┌────────
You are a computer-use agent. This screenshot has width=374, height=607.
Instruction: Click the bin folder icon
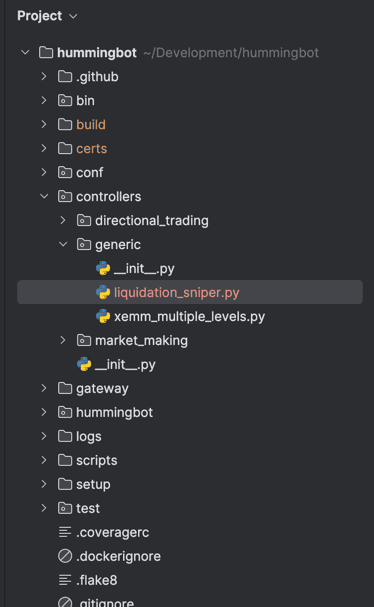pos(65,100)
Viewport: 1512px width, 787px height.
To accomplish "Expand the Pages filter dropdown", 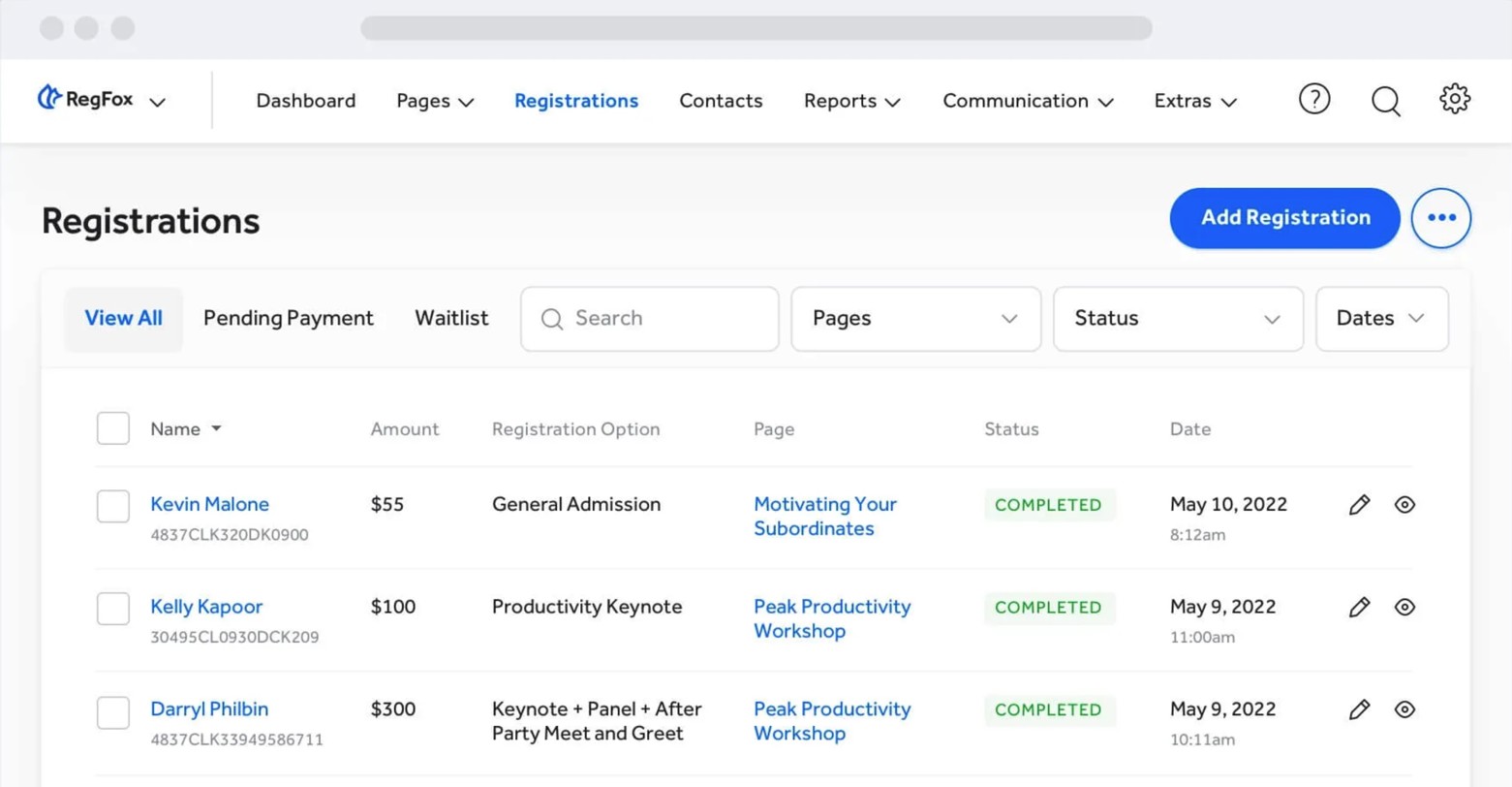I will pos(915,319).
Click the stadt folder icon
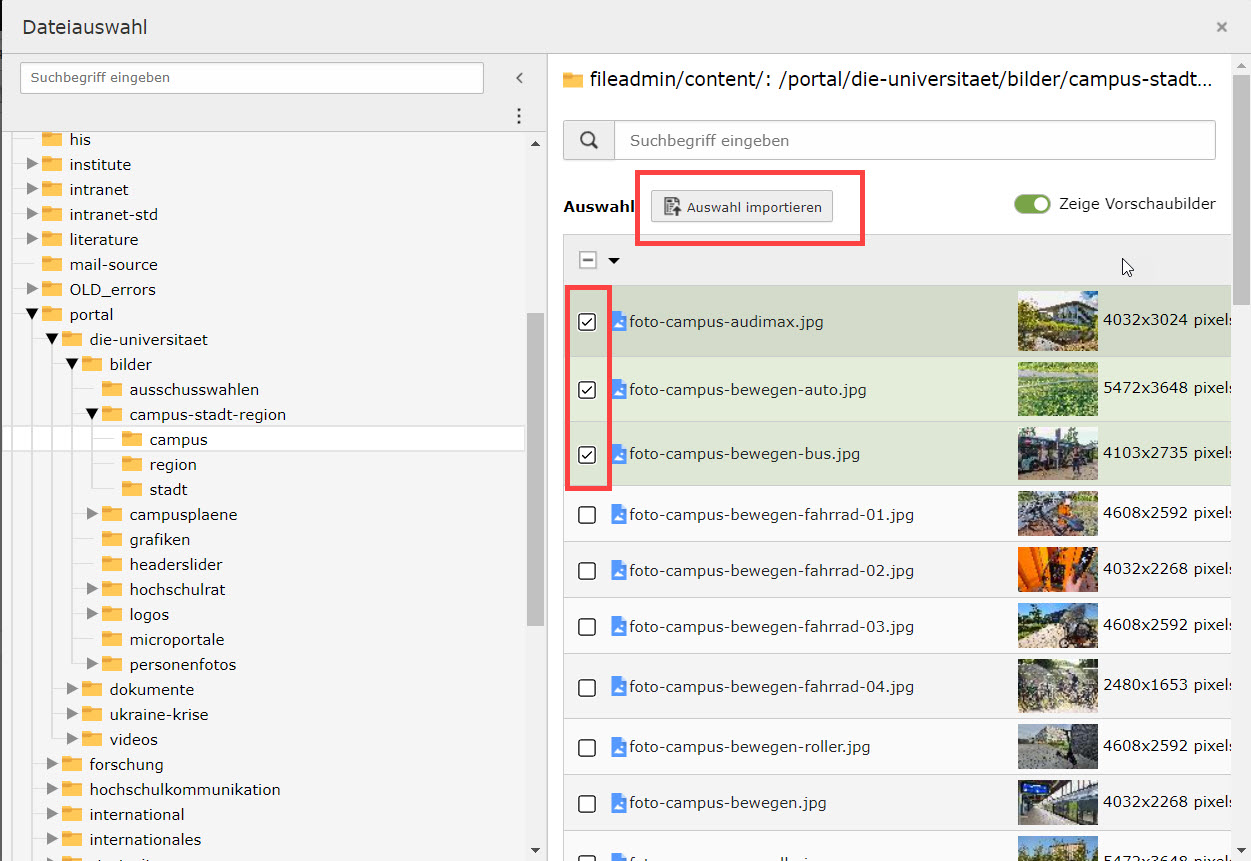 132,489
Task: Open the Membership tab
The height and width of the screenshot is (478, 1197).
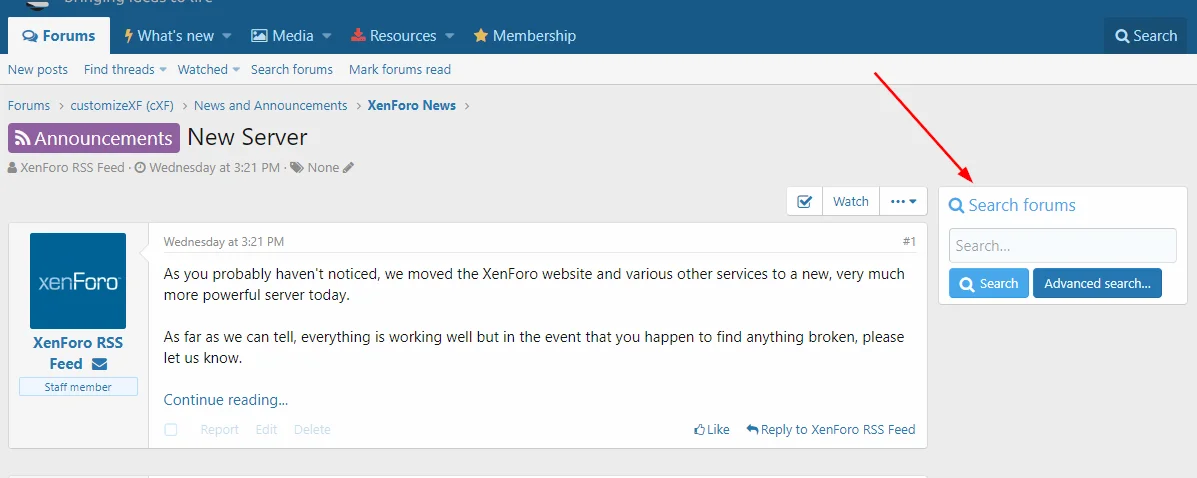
└────────
┌────────
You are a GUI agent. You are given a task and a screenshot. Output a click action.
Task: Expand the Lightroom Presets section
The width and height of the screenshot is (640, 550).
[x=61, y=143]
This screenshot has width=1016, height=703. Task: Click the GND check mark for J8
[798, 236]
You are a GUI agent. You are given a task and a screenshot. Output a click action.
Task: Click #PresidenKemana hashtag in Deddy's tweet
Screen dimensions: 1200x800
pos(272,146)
└────────
**What is being asked**
Copy nothing but the lines above from the one with "Click the stadt folder icon" to the one with "The height and", inclusive, word for word. Leave every picture out.

**Worked solution**
Click the stadt folder icon
 132,489
Task: Open the Membership tab
The height and width of the screenshot is (478, 1197).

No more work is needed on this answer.